Des enseignements à tirer

Afin d’accompagner au mieux chacun de ses patients, Émilie n’hésite pas à faire appel à Alexia Blondel, la spécialiste en aromathérapie qui les a formés. Pour cette dernière, le suivi pédagogique est essentiel surtout dans les premiers mois de mise en place : « Quand on fait des séances mêlant hypnose, relaxation et huiles essentielles, c’est une expérience de vie unique. Ce n’est pas un protocole lambda d’aromathérapie, c’est une rencontre entre une personne et une plante, avec les personnalités de chacune. Cette huile essentielle nous transmet des informations importantes pour notre système nerveux au-delà de son odeur. D’où la nécessité de prendre en compte la réaction de chaque patient par rapport à la plante qu’il choisit ».

[lireaussi:5871]

Au-delà de cet espace d’évasion bienvenue, ce type de soins pourrait agir sur la consommation de médicaments antistress, espère le Dr Derez : « Nous n’avons pas encore assez de recul pour le moment, mais nous avons bon espoir que ça aide les patients à stabiliser leur prise d’anxiolytiques ». La clinique proposait déjà des soins supports de bien-être en acupuncture, massage et esthétiques. Cette offre supplémentaire, innovante, accompagne des patients de plus en plus attirés par des thérapies alternatives, surtout lorsqu’ils sont confrontés à la maladie, analyse Céline Le Noc : « Nous avons des personnes qui nous demandent régulièrement d’être soignés par des médecines naturelles avant de faire des traitements chimiques. Nous former à l’aromathérapie est une manière sécurisante et professionnelle de pouvoir leur répondre sur les possibilités et les limites des principes actifs des plantes ».

À présent, lorsque les équipes soignantes se retrouvent pour échanger sur leurs journées, souvent difficiles, des effluves de bergamote ou d’orange douce baignent l’atmosphère.
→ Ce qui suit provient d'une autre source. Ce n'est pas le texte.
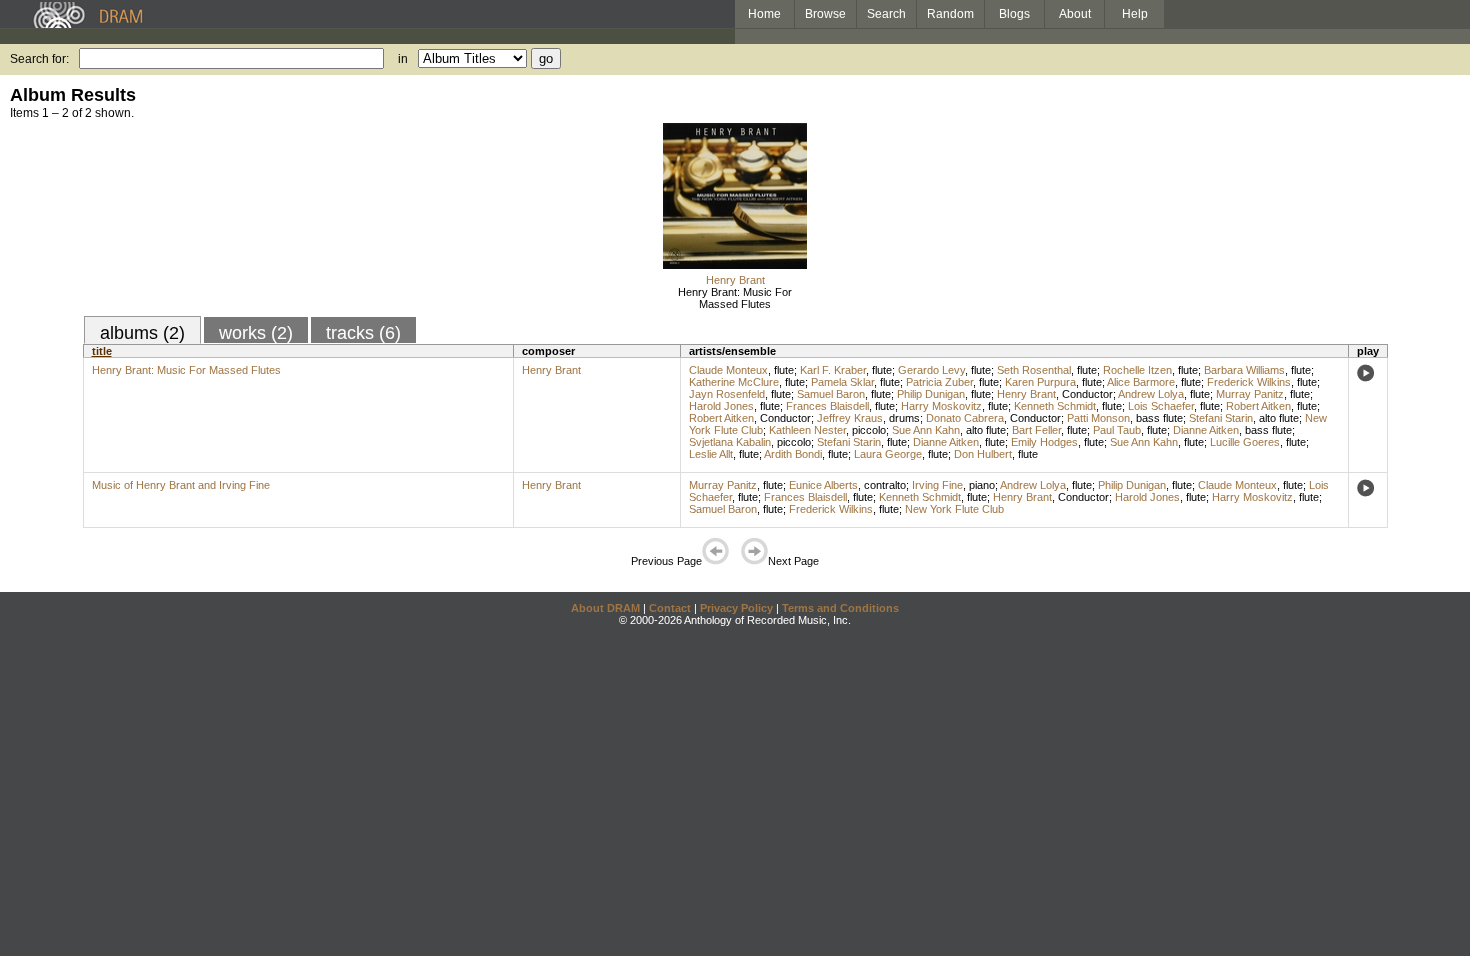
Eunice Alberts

Certes, il faudra plusieurs mois pour tirer des enseignements de ce programme de soins expérimentant hypnose et olfactothérapie. Une initiative ponctuelle qui pourrait inspirer d’autres centres de santé, même si elle nécessite des moyens pour la déployer. Pas évident dans le contexte ultra-tendu des milieux hospitaliers français, et pourtant ces soins alternatifs sont aussi bénéfiques pour les patients que pour leurs soignants.